AlwaysArousedGirl says it’s not enough to just have an RSS/Newsread on your blog so that your readers can use blog subscriber/aggregator like Google Reader or NewGator to keep up with you. It’s also important to use the “whole post” setting in your feeds and not just teasers, snippets, or headlines-only.
Photo by Flickr user orangejack.
Used under a Creative Commons license.
Here’s how she puts it.
After ages of reading blogs through my blog roll only and adding blogs by hand (and very reluctantly), I finally switched over to Google Reader. This makes writing the Tuesday Fleshbot Sex Blog Roundup ever so much easier for me.
At least, it’s easier for me if you do one very small, very simple thing. May I beg you to publish a full feed? Please don’t tease me with an abbreviated feed or worse, just the title of your post.
“But I want people to click over and read on the blog itself,” you might be thinking, and I thought the same too for a long time.  But the fact of the matter is that many people won’t click over. Blame it on time constraints, blame it on laziness, blame it on the momentum one acquires when paging through the dozens if not hundreds of items that land in one’s feed reader daily.

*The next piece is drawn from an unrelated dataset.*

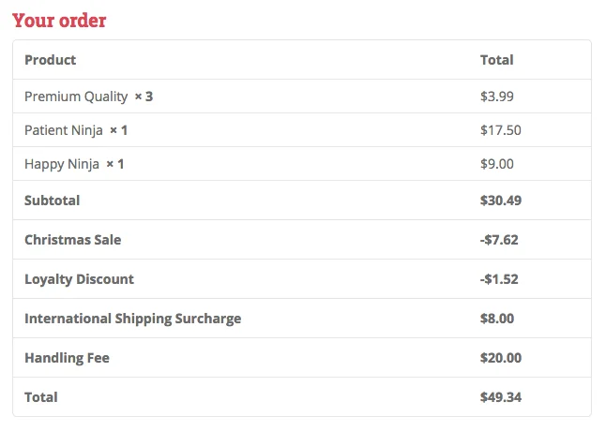The image size is (606, 431).
Task: Select the $20.00 handling fee amount
Action: 500,358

It doesn’t really matter why people won’t leave the comfort of their reader. A sizable portion won’t, and that leaves you with a decision to make in regard to potential readers who like you well enough to add you to their feeds: If they’ve already made the decision not to click over, would you prefer that they read your whole post or just a fraction of it? If your only concern is how many hits your blog gets, then by all means continue to publish only a partial feed. But if your concern is having people read your words, for fuck’s sake publish the whole thing.
She’s right. It’s pretty important to publish that whole feed and not just teasers. If I can read your whole post in my newsreader then… well… I do! I almost never just breeze past a non-teaser post.

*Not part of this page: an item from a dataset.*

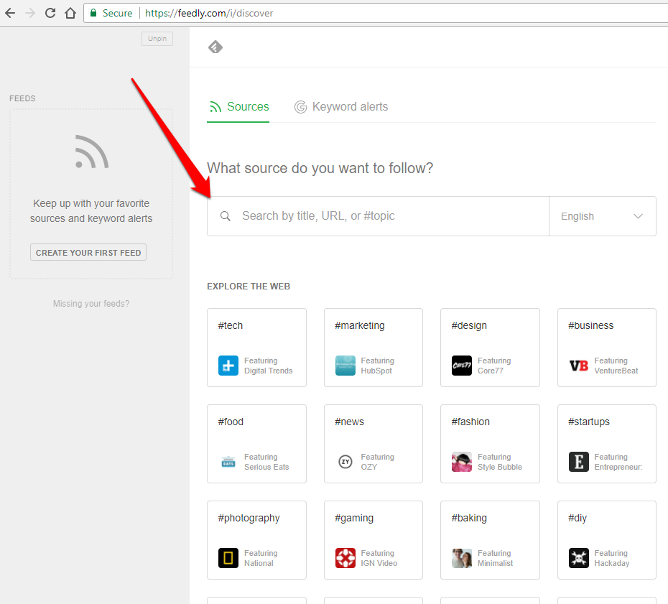Click the Core77 logo icon
This screenshot has width=668, height=604.
461,366
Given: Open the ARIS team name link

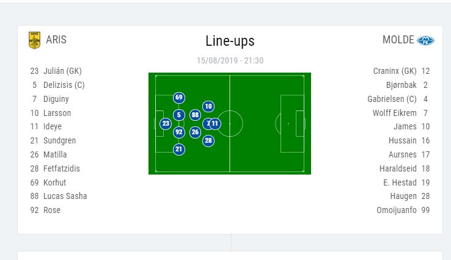Looking at the screenshot, I should (56, 40).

It’s not a trivial point either — if you rely only on tools like StatCounter or AWStats or Google Analytics to track visits to your site you’re almost certainly missing a lot of traffic. When Google Reader scans your site it shows up as just a single visit whether there are two subscribers to your feed or two million! (Note: I don’t think many blogs have either one or one million subscribers but you know what I mean.) All I know is that one day when I was spending a little time hand-washing my server logs I discovered I had more than twice the number of readers I thought!
Chances are pretty good that if you’ve got a teaser-only feed you don’t have as many subscribers… but you may not have as many readers either. Just sayin’
—-
Now, that said, if you’re viewing this post on a newsreader you’ll see a little link saying “Continue reading…” That might seem a little hypocritical considering I’m asking everyone to do just the opposite. On the other hand, since I only use the “Continue reading…” for the photos I sometimes post, and because those photos are usually only incidental to the content of the posts, and because that created problems for some people who read this blog via newsreader in public places, I feel that’s an ok exception. It’s fine if you do likewise. But please leave your generally wonderful prose out where everybody can find it.
—-
Quick tip: since about 85% of the blogs in the world seem to be hosted on Blogger/Blogspot, and since about 80% of the teaser-only feeds I read are on Blogger/Blogspot, here’s a quick how-to to change your feeds to full text. (If you’re on a different blogging system that defaults to teaser feeds, and you’re not sure how to switch to full-text feeds, and you actually want to then drop me a line in email or comments telling me what blogging software you use I’ll do what I can to track down a how-to for your system.)
Oh, a quick pre-postscript: If you make the switch and let me know I’ll post your URL in a thank-you.
For Blogger/Blogspot blogs
1) Go to your Blogger.com dashboard (blogger.com/home)
2) Click “Settings” in your “Manage Blogs” area
3) Click “Site Feed” in the row of links under the “Settings” tab
4) Select “Full” from the “Allow Blog Feeds” list
5) Click “Save Settings”
Thanks!




Submitted by 2684 (not verified) on Sat, 2009-01-31 14:48.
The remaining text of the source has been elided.